I work in a reasonably sized organization that is moving away from Dell/EMC (Vmax3, XIO) to Pure for many reasons. I won’t bash EMC too much but I will say that they are not the same company they were before Michael Dell bought them. Although their engineers are great, their overall service organization is a mess. EMC used to “do the right thing” until a problem was fixed to the client’s satisfaction. Since Dell that attitude has changed from the top down and they just don’t seem to care.

As for Gartner, it seems that the larger the organization the more “management” is likely to use organizations and ratings like Gartner to backstop/validate purchase decisions to CYA. And in some cases you simply cannot look at certain storage if your application vendor does not “approve” of them.

Regarding Pure, its simple. I have worked on many arrays in the past 20 years and Pure’s is the easiest I have come across. While some vendors justify their complexity by saying they “give you more options”, most of the time we just want to provision storage and be done with it. If you want to spend your day watching your storage grow and constantly worrying about it there are plenty to choose from. From provisioning to snapshots to replication Pure is WAY simpler to use than every other array I have touched. If you are a small to medium shop then you have plenty of other things to do and spending time stroking your arrays all day is not one of them.

To be clear, Pure, like most flash arrays, is a great solution for non image, non video storage as one of its greatest features is dedupe and compression, which those formats do not do. Do not make that mistake - do not put video or image data on ANY flash array! Your vendor should make that VERY clear to you.

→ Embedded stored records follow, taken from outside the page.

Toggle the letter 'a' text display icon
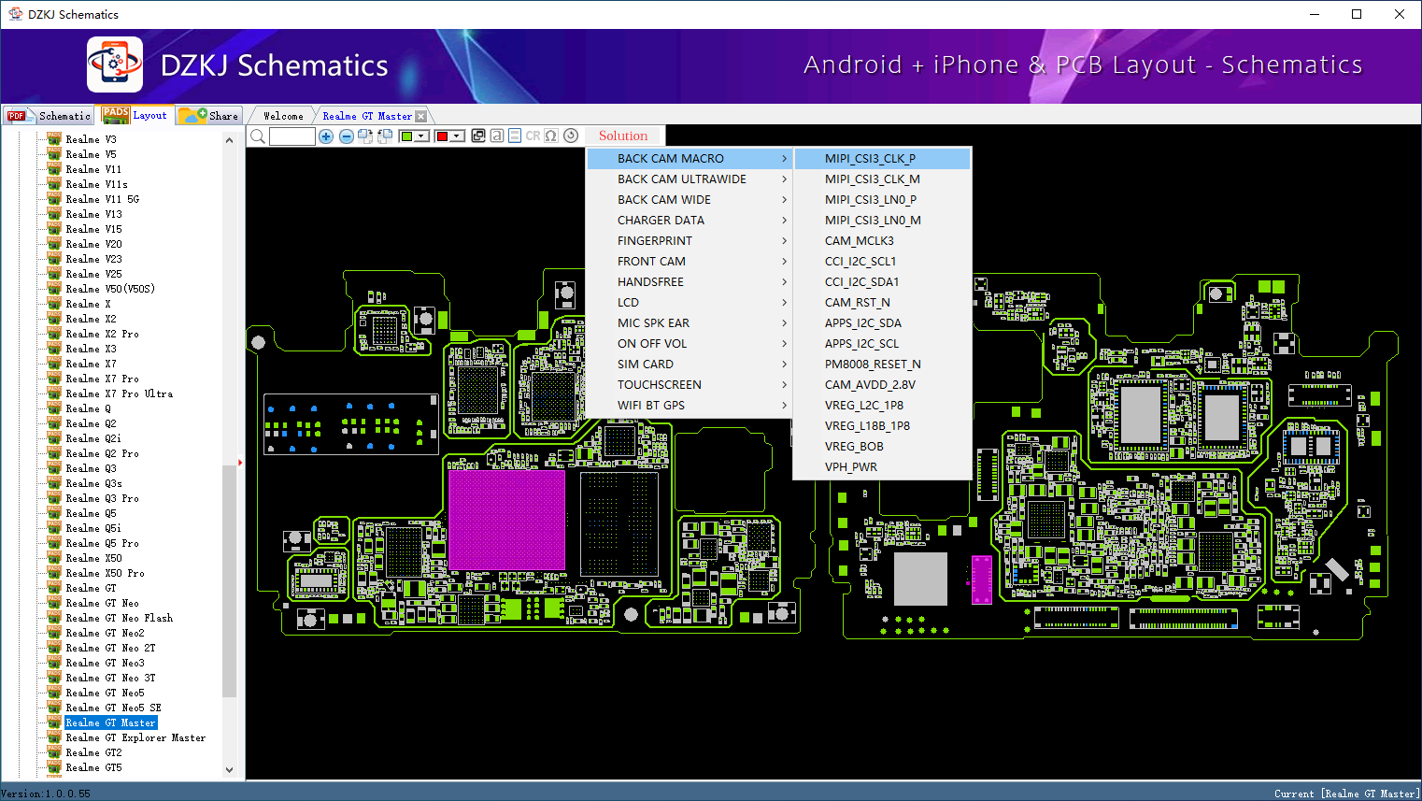Viewport: 1422px width, 801px height. (497, 136)
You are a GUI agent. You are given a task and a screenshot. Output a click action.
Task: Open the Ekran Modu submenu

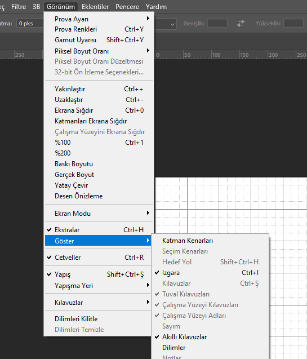click(x=98, y=214)
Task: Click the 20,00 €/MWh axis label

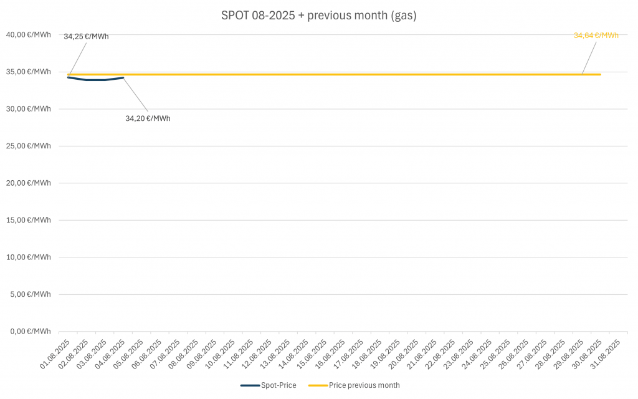Action: (x=29, y=183)
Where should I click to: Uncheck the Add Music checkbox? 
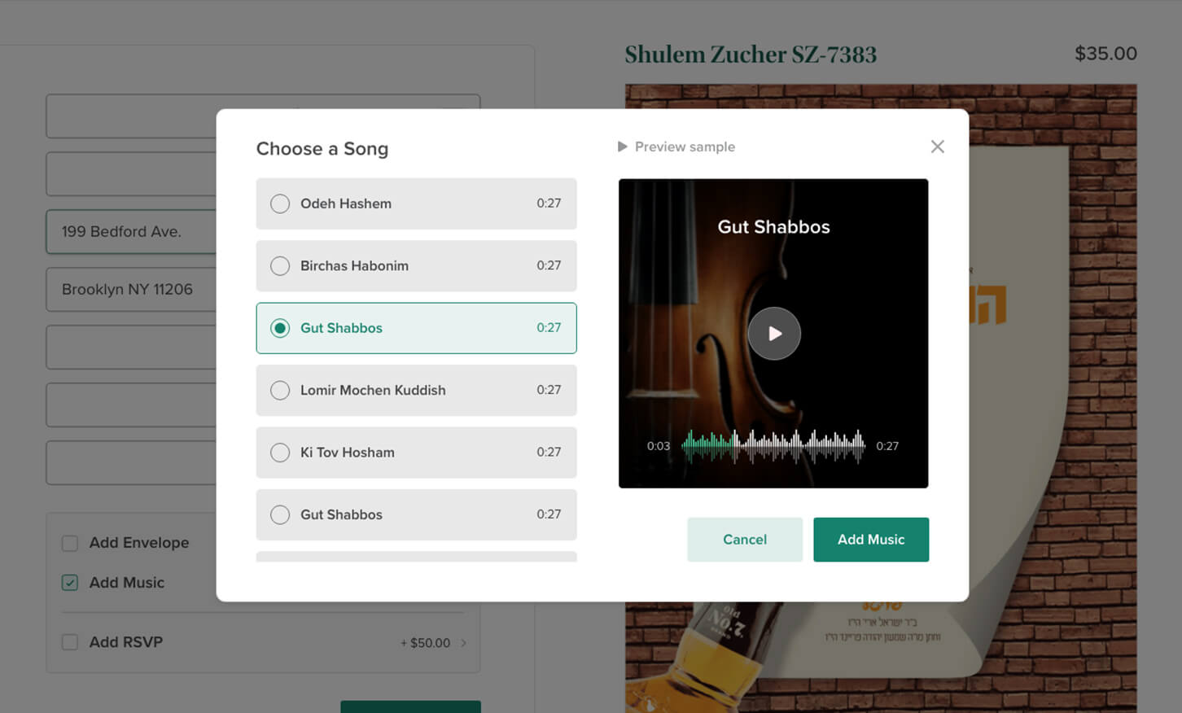[70, 583]
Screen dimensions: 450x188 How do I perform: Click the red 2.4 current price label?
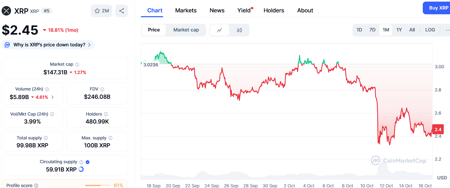[x=438, y=130]
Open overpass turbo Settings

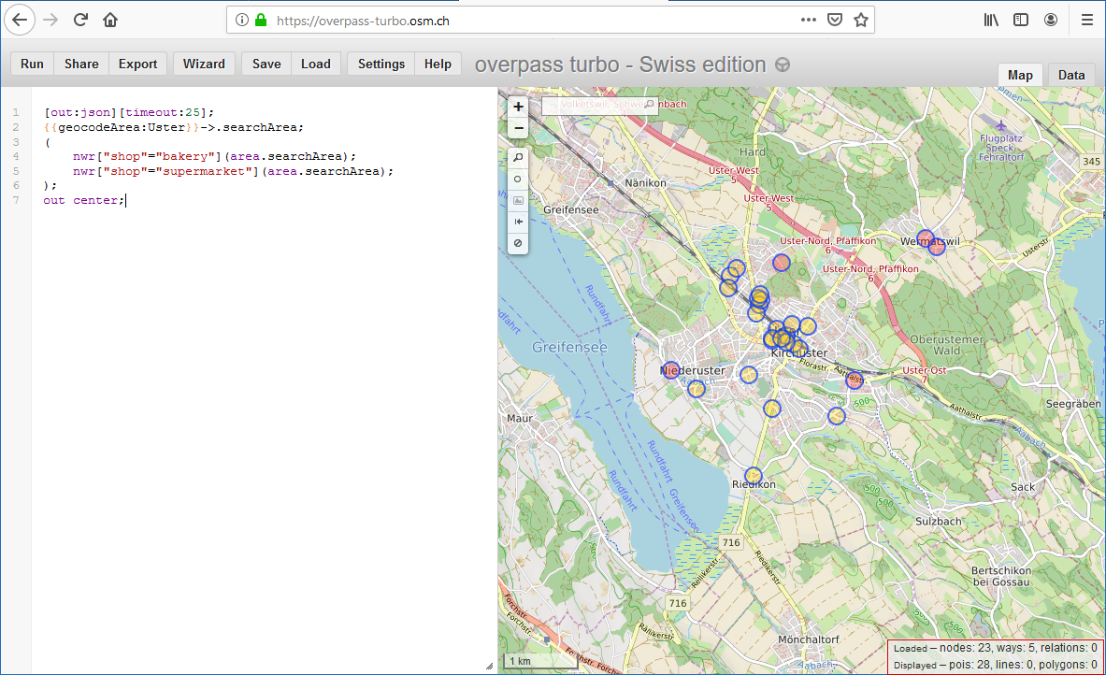[381, 64]
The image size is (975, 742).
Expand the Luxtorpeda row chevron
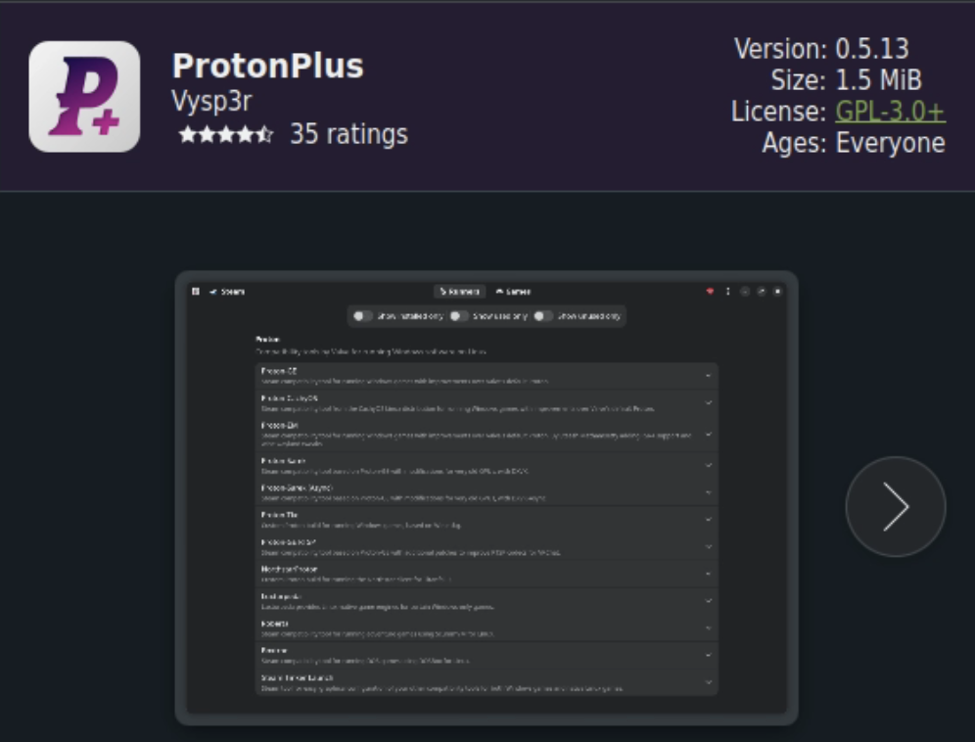(x=708, y=601)
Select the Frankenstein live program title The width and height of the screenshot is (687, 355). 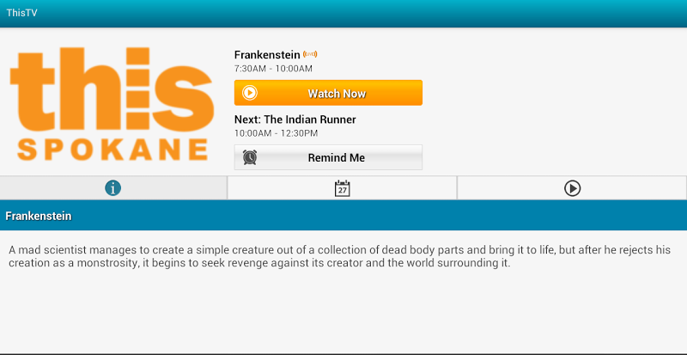coord(267,54)
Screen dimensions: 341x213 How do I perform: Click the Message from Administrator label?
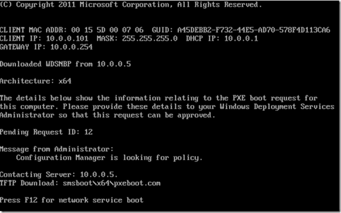56,149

Personally I would engage at least 2 VARs to help you make your decision. In theory they should be looking out for your best interests but sometimes the “best” array might be the one they get the best comps on… Make sure you ask what they sell the most of before you engage with them…

My last comment would be that I spend very little of my week tinkering with our (5) Pure arrays but a lot of time with Netapp, and EMC products… Just my 3 (?) cents.